The modern violin was invented in northern Italy in the early 16th century, spreading rapidly across Europe. Jewish musicians were prominent early adopters — the klezmer tradition (kley-zemer, from כְּלֵי זֶמֶר, "musical instruments") gave the violin a central role by the 17th century. Yet the instrument was known to Ashkenazic Jews by its Yiddish name fidl or German Geige / Violine. No one sought a Hebrew name until the Haskalah.

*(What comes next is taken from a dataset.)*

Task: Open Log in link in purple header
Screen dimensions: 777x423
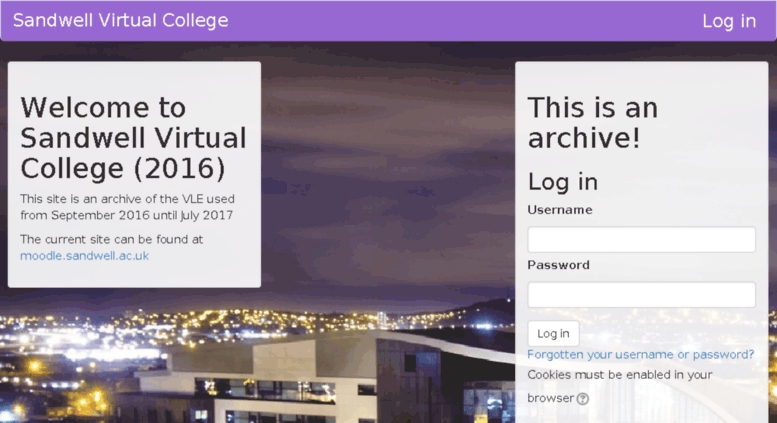Action: pyautogui.click(x=729, y=21)
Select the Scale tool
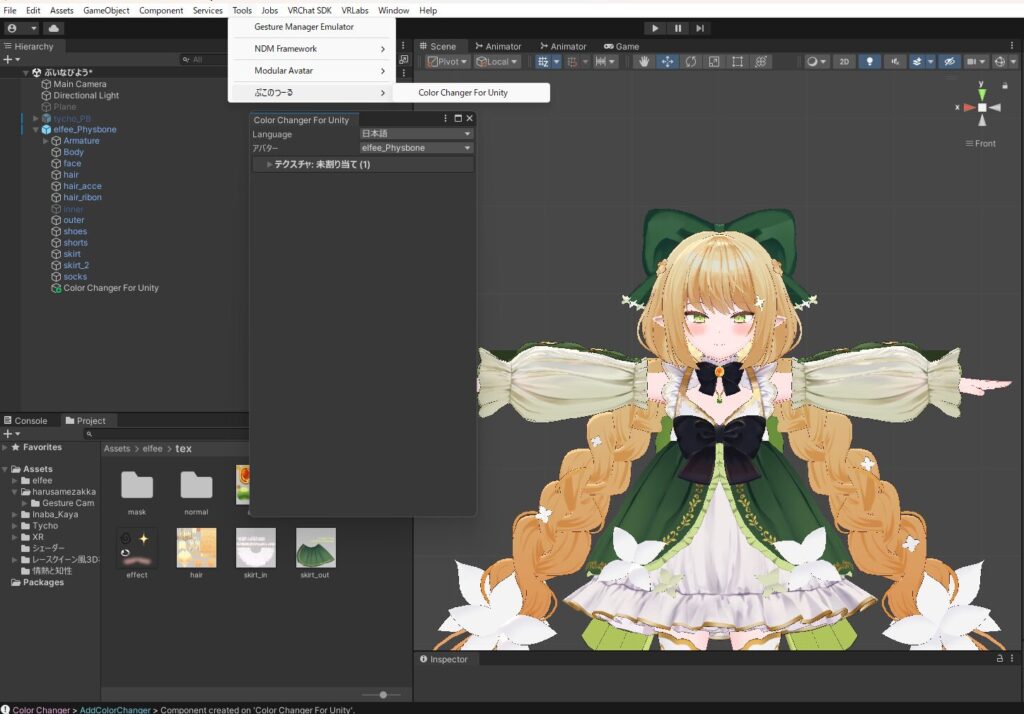1024x714 pixels. [714, 62]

In 1807 Yehuda Leib Ben-Ze'ev included the German word Geige in his dictionary Otzar ha-Shorashim and offered two possible Hebrew equivalents: נֶבֶל and כִּנּוּר. The decisive nudge may have been Martin Luther's 1534 German Bible translation, which rendered "father of all כִּנּוֹר-players" as "from him came all Geiger [violinists] and Pfeifer [pipers]" — implicitly equating כִּנּוֹר with Geige.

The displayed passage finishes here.